Being fairly new to East Street Arts (started March 2020) I am still getting to know the neighbourhood in which it is based, it is a fascinating location being on the edge of the city centre as well as an interesting and diverse residential place – it has been amazing to learn that over 70 languages are spoken here! At East Street Arts we are really committed to supporting the neighbourhood and are currently working on one of one of our biggest projects to date – the first ever artist-led Neighbourhood Plan!

I think what I have learnt from this residency is how we are in the unique position of connecting up artists with the community, and enabling interactions and experiences that people may not normally get to access. Finding commonality, connection and a shared visual language between people whose paths would not usually cross fascinates me – and it is a privilege to be able to facilitate it. Jade’s residency did just that – it brought people together through growing and drawing, and I would like to continue to make more direct connections between artists on residency and our local community going forward. 

AC & XS: During this residency, which is so focused on connectivity and the land, you worked with Yorkshire based communities of working class and migrant/asylum seeker citizens. How does that experience of connection to the land and its people reflect the work you are doing at East Street Arts?

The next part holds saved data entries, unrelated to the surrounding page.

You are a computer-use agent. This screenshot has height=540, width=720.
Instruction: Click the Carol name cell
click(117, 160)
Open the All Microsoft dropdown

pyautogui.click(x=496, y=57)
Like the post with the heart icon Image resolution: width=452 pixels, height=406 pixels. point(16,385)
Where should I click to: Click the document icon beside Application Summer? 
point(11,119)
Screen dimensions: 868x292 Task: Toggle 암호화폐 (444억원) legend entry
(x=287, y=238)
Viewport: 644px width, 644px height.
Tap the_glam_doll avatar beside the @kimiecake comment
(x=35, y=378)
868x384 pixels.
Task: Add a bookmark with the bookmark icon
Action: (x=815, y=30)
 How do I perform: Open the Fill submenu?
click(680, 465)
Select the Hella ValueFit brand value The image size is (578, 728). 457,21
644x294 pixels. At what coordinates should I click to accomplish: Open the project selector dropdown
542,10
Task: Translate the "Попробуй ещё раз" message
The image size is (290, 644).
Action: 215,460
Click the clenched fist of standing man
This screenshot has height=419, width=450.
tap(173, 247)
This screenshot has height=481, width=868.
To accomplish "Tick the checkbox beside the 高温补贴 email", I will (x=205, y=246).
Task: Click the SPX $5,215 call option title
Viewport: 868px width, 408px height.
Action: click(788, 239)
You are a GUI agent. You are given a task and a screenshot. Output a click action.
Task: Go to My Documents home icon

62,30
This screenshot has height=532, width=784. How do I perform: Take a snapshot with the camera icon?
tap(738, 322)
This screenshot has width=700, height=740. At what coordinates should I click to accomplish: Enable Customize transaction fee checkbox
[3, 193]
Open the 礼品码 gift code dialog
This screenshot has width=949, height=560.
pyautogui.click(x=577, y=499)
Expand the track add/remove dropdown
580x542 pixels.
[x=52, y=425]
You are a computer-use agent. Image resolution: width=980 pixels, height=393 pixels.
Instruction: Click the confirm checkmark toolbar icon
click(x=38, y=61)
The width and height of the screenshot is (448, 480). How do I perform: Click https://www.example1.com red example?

HM: Our connection to the land and each other are very interesting topics – and never a more relevant time to explore it than during a pandemic! I think within the context of the residency it was interesting as people were restricted in their homes and as a result had started doing more things like gardening or growing seeds on window sills and balconies and as a result got people thinking more about land and food and growth. Connecting with people has also become more and more important in these times – how do we still connect when we can’t meet people? How do we use and share the earth we are now restricted by? How do people who have uprooted from their homes and re-rooted in a new space find their place within it. 

At East Street Arts connection to land is a massive part of our work on the neighbourhood plan – we are exploring what a place means to its residents, and how it can be improved. 

AC & XS: Jade’s residency has concluded with a new commission for a performance to camera that she developed with filmmakers Webb-Ellis, RE:seeding, in correspondence. After having followed Jade’s residency closely, and having seen the performance to camera she created – with all your insight knowledge – can you tell us what was your first reaction to this art piece? (Please no spoilers!)

HM: I think it’s a fantastic piece! Jade has a very distinctive style to her work and I found it a meditative experience to watch. I see the process of the residency reflected in the final performance and the themes of growth and connectivity explored in quite thought-provoking ways. I really enjoyed working with Jade and I’m looking forward to the launch event!

Helen Moore studied Fine Art at the University of Newcastle upon Tyne and has worked in community engagement and public programming in the Arts and Heritage sector for the last 15 years.  Starting out at South Asian Arts-uk in Leeds, Helen then went on to work at Yorkshire Sculpture Park, York Minster and The Piece Hall in Halifax, before joining East Street Arts as Engagement Lead earlier this year. Her passion lies with people and connecting them to new and unique experiences through creativity and heritage. Helen is committed to bringing about change and equity and was a national trustee for City of Sanctuary for 2 years.